Consider a game in static, complete information environment, and the following definition of a strategy never being a best response to a player:
A strategy $\sigma_i\in\Delta S_i$ is never a best response if there are no beliefs $\sigma_{-i}\in \Delta S_{-i}$ for player $i$ for which $\sigma_i\in BR_i(\sigma_{-i})$.
I want to understand the role of belief in this definition correctly. The definition of belief is given as:
A belief of player $i$ is a possible profile of his opponent's strategies, $\sigma_{-i}\in \Delta S_{-i}$.
My understanding is:
In situations where there is no strictly dominant strategy, a player asks herself "what do I think my opponents will do?". To resolve this uncertainty, the player assigns probability distribution over the set of pure strategies of opponent. One particular distribution produces a belief, one possible opponent's profile which is $\sigma_{-i}\in \Delta S_{-i}$.
Now, I look at my simplex and say, is my particular strategy $\sigma_{i}\in \Delta S_{i}$ a BR to that of opponent?
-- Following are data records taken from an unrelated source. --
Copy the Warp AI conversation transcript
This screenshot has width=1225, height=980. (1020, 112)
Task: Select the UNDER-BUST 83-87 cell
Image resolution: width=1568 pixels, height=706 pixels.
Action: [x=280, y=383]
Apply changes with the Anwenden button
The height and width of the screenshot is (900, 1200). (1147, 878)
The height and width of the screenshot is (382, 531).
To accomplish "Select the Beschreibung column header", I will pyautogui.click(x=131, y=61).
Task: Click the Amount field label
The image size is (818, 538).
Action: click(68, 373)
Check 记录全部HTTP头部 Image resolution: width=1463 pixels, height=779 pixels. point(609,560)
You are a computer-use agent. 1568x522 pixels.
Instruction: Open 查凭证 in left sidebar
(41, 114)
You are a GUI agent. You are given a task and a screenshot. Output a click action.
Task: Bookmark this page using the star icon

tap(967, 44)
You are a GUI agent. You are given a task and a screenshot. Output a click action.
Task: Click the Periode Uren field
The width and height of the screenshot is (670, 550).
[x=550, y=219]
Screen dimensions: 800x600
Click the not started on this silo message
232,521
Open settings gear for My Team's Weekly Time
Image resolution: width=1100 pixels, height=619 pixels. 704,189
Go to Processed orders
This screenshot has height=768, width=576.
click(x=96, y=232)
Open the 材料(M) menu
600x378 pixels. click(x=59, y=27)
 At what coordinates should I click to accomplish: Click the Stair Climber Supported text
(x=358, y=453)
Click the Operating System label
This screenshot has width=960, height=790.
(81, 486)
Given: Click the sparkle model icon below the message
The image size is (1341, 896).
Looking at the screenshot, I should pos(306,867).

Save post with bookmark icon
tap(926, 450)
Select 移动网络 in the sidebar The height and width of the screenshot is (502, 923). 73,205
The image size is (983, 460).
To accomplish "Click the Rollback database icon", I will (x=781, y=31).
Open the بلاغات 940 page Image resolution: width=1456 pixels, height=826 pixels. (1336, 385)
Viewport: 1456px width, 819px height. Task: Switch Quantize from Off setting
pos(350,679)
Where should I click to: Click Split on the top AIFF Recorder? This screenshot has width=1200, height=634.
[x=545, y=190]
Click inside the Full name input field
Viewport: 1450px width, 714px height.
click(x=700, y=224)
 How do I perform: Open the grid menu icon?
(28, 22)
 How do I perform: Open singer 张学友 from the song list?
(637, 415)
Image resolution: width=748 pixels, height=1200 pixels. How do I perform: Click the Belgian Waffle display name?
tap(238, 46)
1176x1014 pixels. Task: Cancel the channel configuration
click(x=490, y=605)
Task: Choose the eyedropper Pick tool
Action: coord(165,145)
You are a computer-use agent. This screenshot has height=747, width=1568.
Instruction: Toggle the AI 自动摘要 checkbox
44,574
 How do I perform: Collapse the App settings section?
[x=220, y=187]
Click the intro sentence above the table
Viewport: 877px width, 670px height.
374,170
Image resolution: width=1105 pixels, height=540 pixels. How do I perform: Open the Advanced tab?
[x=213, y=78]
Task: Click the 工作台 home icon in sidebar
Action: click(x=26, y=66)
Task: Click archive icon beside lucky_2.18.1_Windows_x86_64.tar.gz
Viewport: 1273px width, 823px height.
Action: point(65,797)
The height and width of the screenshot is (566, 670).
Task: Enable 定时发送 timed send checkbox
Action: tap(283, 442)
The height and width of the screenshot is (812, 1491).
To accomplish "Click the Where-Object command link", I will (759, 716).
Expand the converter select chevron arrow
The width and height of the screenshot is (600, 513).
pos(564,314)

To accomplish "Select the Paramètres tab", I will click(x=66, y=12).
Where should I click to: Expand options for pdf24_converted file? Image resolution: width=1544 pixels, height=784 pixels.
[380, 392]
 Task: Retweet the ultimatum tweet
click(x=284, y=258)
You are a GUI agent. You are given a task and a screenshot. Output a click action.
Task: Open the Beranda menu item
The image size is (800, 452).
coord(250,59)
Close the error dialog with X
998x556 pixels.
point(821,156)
I strike out my $\sigma_i$ if I cannot find any probability distribution over the opponent's pure strategies such that $\sigma_i$ would be my BR.
So, technically, I would have to compare my particular $\sigma_i$ against every possible probability distribution over the opponent's pure strategies to identify it as Not-BR, but in simple games, you often face with a situation where one of the pure strategies a player might have, say Column L of player 2, never gets underlined when you work out which ones for Player 2 is BR. This helps the process of eliminating all the strategies that are never a best response.
Is my understanding of belief and its role in finding the set of rationalizable strategies correct?